You can configure the entire project to check for DMS/Redshift Replication safety:

# settings.py

STRONG_MIGRATIONS_CHECK_DMS_REDSHIFT_SAFETY = True

This setting can optionally be set/overridden on an app basis in app settings:

# apps.py
class MyApp(AppConfig):
    name = "my_app"
    verbose_name = "My App"
    check_dms_safety = True

    def ready(self):
        super().ready()

        import my_app.signals

Finally, this can be set on a per-model basis like so:

from django.models import Model
class MyModel(Model):
    CHECK_DMS_REDSHIFT_SAFETY = False

This is priotized from highest to lowest as:

  1. model settings
  2. app settings
  3. project settings

defaulting to False is none are set.

Forcing Migrations Through

In a pinch you can use the flag --skip-strong-migrations to skip safety checks, but these checks will still be run in your test env until you resolve the issue or mark the migration as safe.

Unsafe Migrations

Potentially dangerous operations:

Postgres-specific checks:

DMS / Redshift replication specific checks:

AddField

Adding a non-nullable field is not safe, even with a default value.

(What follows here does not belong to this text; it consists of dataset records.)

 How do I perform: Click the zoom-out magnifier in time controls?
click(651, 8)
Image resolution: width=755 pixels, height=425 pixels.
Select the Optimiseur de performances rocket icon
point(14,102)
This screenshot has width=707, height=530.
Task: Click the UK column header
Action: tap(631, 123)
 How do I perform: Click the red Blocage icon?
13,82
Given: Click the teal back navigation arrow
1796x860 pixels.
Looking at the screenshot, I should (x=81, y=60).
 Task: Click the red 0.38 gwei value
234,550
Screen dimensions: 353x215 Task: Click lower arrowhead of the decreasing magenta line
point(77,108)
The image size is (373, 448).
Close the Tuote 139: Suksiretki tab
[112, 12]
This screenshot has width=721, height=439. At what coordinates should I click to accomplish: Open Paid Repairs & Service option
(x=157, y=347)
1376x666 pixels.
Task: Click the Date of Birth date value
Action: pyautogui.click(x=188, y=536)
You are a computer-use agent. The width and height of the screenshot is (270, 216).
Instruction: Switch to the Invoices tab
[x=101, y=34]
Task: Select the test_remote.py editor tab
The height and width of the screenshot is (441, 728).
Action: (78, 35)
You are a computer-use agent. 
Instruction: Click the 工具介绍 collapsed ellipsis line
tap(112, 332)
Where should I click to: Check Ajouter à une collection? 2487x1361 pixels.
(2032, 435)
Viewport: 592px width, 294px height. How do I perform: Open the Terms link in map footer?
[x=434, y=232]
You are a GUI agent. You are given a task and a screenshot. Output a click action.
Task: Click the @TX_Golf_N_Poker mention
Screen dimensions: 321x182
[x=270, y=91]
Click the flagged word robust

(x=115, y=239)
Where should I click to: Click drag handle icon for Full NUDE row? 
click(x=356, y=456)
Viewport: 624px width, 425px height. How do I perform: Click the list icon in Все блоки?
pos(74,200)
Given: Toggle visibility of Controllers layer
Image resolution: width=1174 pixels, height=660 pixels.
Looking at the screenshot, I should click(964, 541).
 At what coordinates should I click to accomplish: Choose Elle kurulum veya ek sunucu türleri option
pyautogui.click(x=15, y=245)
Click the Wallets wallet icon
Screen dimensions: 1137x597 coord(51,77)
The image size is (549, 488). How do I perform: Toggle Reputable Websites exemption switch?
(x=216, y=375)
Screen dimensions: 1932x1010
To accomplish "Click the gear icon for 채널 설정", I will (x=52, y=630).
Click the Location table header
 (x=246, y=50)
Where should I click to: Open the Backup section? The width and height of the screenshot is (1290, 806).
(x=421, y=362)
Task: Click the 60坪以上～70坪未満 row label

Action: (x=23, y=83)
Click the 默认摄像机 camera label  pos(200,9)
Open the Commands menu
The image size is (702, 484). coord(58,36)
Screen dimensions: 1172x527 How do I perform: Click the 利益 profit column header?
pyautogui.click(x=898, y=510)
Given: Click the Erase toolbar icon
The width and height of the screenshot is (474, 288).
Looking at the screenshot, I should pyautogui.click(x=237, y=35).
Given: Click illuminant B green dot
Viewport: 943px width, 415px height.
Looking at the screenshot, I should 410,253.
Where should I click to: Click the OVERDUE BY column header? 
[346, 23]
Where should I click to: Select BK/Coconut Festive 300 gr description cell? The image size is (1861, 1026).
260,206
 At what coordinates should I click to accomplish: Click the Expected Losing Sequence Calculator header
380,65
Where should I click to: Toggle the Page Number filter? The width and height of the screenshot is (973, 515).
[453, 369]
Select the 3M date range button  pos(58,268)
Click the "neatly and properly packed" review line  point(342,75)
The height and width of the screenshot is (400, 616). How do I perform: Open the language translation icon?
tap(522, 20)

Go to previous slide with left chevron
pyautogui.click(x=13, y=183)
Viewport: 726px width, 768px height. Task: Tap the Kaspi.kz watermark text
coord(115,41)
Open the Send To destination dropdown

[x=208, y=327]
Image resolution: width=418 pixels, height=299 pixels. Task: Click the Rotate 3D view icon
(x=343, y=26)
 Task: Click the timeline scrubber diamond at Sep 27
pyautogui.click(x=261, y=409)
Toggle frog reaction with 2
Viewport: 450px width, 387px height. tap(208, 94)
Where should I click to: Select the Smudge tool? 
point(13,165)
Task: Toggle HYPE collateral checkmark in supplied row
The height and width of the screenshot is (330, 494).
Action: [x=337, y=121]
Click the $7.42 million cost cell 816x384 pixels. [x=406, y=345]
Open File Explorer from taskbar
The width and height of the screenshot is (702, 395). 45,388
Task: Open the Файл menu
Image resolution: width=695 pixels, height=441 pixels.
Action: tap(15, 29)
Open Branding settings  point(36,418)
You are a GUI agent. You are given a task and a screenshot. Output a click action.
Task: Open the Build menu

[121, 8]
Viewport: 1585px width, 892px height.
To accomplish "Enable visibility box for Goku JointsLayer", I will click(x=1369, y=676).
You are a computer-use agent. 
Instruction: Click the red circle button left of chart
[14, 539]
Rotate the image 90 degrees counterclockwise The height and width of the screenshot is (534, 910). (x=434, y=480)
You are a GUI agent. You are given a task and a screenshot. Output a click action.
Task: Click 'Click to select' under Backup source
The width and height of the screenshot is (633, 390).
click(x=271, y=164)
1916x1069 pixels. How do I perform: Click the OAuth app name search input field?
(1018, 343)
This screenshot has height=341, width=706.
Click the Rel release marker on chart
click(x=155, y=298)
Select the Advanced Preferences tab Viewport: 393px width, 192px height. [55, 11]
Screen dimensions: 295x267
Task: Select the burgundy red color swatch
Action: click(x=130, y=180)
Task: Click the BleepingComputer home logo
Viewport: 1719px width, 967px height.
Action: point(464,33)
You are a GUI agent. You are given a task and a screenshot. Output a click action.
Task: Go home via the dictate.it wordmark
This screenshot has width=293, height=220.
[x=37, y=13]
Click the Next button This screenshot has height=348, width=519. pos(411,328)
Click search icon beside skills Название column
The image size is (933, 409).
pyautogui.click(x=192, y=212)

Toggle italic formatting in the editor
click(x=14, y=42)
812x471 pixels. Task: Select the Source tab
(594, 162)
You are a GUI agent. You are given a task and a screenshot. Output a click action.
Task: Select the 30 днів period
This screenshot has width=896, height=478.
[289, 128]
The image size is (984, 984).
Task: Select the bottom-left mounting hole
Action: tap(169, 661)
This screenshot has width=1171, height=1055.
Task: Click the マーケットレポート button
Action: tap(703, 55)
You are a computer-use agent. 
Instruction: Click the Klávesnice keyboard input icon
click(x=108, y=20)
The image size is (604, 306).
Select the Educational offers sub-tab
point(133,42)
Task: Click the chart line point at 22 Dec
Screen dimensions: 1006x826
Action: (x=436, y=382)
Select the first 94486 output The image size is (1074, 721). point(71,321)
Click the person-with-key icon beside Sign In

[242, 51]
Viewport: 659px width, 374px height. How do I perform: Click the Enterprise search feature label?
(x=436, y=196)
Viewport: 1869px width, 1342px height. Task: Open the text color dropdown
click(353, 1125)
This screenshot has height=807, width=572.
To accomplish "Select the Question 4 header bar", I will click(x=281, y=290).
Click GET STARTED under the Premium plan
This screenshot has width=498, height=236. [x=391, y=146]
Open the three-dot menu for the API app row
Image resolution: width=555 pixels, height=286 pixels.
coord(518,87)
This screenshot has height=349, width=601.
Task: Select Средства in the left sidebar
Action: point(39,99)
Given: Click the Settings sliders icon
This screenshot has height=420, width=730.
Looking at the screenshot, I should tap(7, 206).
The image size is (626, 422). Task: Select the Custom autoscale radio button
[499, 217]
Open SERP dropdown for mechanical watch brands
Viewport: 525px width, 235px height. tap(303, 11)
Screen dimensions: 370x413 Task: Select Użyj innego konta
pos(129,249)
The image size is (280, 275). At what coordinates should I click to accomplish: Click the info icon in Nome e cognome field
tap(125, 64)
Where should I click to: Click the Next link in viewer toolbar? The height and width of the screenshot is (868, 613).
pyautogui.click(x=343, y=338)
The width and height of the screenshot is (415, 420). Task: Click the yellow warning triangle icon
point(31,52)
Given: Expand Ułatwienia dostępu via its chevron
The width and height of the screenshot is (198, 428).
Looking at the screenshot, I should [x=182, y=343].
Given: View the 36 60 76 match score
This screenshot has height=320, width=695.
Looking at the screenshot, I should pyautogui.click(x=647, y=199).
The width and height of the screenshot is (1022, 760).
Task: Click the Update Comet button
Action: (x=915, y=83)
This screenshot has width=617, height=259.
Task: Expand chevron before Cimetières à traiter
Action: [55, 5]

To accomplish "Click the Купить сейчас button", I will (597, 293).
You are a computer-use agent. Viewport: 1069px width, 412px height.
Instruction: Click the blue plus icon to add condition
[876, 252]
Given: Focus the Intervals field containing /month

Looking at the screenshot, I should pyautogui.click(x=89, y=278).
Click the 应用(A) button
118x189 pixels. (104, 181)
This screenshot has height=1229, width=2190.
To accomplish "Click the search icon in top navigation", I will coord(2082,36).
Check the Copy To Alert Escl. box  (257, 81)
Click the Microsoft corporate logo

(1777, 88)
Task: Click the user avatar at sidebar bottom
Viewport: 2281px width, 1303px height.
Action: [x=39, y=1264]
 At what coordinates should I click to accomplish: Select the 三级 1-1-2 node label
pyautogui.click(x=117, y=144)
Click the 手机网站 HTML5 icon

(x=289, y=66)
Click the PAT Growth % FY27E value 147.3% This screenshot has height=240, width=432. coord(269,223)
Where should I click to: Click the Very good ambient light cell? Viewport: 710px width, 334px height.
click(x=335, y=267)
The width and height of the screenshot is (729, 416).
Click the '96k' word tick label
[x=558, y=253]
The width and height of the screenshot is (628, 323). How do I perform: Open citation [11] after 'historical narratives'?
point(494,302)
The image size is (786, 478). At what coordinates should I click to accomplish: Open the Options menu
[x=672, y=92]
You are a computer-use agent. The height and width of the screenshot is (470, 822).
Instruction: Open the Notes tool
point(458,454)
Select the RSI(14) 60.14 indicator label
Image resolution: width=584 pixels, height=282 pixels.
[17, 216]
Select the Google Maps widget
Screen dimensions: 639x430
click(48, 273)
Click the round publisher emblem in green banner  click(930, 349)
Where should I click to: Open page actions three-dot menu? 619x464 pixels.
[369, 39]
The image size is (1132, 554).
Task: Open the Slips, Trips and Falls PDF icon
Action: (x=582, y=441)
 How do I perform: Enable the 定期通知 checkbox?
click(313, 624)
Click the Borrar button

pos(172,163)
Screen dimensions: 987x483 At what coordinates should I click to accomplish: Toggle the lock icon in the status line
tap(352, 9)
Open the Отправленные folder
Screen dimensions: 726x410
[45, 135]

Django will set the default value at the db level only until the column has been added, and then it will be removed and exist only in the ORM.

The safe migration path is:

  1. add the column as nullable with a default value
  2. backfill the existing null values
  3. make the column not nullable using the safe migration procedure for that.

In Django 5.x you can also use db_default to set a db default safely.

RenameField

Renaming a column that's in use will cause application errors in between migrations running and the application deploying, a safer approach is to:

  • Create a new column
  • Write to both columns
  • Backfill data from the old column to the new column
  • Move reads from the old column to the new column
  • Stop writing to the old column
  • Drop the old column

RemoveField

Removing a field using the standard RemoveField operation can result in errors in your deployment.

This happens when migrations run before your application has been deployed. Your application will continue referring to the field until it has succesfully been deployed.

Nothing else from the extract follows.